TRY IT:
Print the entries below in their entirety, exactly as they are written.

____

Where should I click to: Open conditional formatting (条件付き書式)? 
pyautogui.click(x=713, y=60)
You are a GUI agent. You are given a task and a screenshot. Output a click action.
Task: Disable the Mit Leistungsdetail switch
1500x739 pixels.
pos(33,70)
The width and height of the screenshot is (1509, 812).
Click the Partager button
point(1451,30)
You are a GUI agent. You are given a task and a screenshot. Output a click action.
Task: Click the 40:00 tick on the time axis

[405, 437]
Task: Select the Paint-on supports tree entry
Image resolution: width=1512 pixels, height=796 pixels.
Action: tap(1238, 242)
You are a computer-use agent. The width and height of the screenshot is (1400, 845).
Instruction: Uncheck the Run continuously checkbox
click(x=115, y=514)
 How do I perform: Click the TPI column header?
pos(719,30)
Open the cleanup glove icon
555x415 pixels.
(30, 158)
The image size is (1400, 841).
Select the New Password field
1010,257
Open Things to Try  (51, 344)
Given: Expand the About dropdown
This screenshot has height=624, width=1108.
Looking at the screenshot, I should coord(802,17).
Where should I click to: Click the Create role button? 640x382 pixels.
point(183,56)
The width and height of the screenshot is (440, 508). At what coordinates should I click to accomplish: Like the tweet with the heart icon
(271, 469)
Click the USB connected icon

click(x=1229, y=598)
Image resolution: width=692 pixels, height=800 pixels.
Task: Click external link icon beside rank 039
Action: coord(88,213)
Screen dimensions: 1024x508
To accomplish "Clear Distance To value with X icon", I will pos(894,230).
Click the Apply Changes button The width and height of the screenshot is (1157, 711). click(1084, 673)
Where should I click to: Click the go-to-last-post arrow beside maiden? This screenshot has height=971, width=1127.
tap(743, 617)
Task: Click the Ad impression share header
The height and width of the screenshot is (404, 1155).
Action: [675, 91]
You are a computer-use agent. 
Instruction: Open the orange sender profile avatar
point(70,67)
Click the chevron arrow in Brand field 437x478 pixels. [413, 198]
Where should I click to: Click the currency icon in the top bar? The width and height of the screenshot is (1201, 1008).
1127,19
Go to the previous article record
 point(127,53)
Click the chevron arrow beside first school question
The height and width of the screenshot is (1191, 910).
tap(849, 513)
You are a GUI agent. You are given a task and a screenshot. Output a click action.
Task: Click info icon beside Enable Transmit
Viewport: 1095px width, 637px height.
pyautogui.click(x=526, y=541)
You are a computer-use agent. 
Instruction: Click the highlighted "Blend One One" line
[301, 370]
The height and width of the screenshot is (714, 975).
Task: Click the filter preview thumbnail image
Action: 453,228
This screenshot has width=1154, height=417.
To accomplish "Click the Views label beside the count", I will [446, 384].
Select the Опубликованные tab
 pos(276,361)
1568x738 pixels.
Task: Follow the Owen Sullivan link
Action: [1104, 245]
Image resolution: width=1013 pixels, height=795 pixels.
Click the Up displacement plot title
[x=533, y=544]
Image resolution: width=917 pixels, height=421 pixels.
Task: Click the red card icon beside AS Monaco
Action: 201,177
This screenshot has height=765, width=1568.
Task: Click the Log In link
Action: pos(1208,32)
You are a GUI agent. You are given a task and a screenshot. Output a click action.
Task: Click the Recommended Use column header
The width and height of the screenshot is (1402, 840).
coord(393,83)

____

SOLUTION TO THIS TASK:
Where should I click to: Open conditional formatting (条件付き書式)? 
pyautogui.click(x=713, y=60)
You are a GUI agent. You are given a task and a screenshot. Output a click action.
Task: Disable the Mit Leistungsdetail switch
1500x739 pixels.
pos(33,70)
The width and height of the screenshot is (1509, 812).
Click the Partager button
point(1451,30)
You are a GUI agent. You are given a task and a screenshot. Output a click action.
Task: Click the 40:00 tick on the time axis

[405, 437]
Task: Select the Paint-on supports tree entry
Image resolution: width=1512 pixels, height=796 pixels.
Action: tap(1238, 242)
You are a computer-use agent. The width and height of the screenshot is (1400, 845).
Instruction: Uncheck the Run continuously checkbox
click(x=115, y=514)
 How do I perform: Click the TPI column header?
pos(719,30)
Open the cleanup glove icon
555x415 pixels.
(30, 158)
The image size is (1400, 841).
Select the New Password field
1010,257
Open Things to Try  (51, 344)
Given: Expand the About dropdown
This screenshot has height=624, width=1108.
Looking at the screenshot, I should coord(802,17).
Where should I click to: Click the Create role button? 640x382 pixels.
point(183,56)
The width and height of the screenshot is (440, 508). At what coordinates should I click to accomplish: Like the tweet with the heart icon
(271, 469)
Click the USB connected icon

click(x=1229, y=598)
Image resolution: width=692 pixels, height=800 pixels.
Task: Click external link icon beside rank 039
Action: coord(88,213)
Screen dimensions: 1024x508
To accomplish "Clear Distance To value with X icon", I will pos(894,230).
Click the Apply Changes button The width and height of the screenshot is (1157, 711). click(1084, 673)
Where should I click to: Click the go-to-last-post arrow beside maiden? This screenshot has height=971, width=1127.
tap(743, 617)
Task: Click the Ad impression share header
The height and width of the screenshot is (404, 1155).
Action: [675, 91]
You are a computer-use agent. 
Instruction: Open the orange sender profile avatar
point(70,67)
Click the chevron arrow in Brand field 437x478 pixels. [413, 198]
Where should I click to: Click the currency icon in the top bar? The width and height of the screenshot is (1201, 1008).
1127,19
Go to the previous article record
 point(127,53)
Click the chevron arrow beside first school question
The height and width of the screenshot is (1191, 910).
tap(849, 513)
You are a GUI agent. You are given a task and a screenshot. Output a click action.
Task: Click info icon beside Enable Transmit
Viewport: 1095px width, 637px height.
pyautogui.click(x=526, y=541)
You are a computer-use agent. 
Instruction: Click the highlighted "Blend One One" line
[301, 370]
The height and width of the screenshot is (714, 975).
Task: Click the filter preview thumbnail image
Action: 453,228
This screenshot has width=1154, height=417.
To accomplish "Click the Views label beside the count", I will [446, 384].
Select the Опубликованные tab
 pos(276,361)
1568x738 pixels.
Task: Follow the Owen Sullivan link
Action: [1104, 245]
Image resolution: width=1013 pixels, height=795 pixels.
Click the Up displacement plot title
[x=533, y=544]
Image resolution: width=917 pixels, height=421 pixels.
Task: Click the red card icon beside AS Monaco
Action: 201,177
This screenshot has height=765, width=1568.
Task: Click the Log In link
Action: pos(1208,32)
You are a GUI agent. You are given a task and a screenshot. Output a click action.
Task: Click the Recommended Use column header
The width and height of the screenshot is (1402, 840).
coord(393,83)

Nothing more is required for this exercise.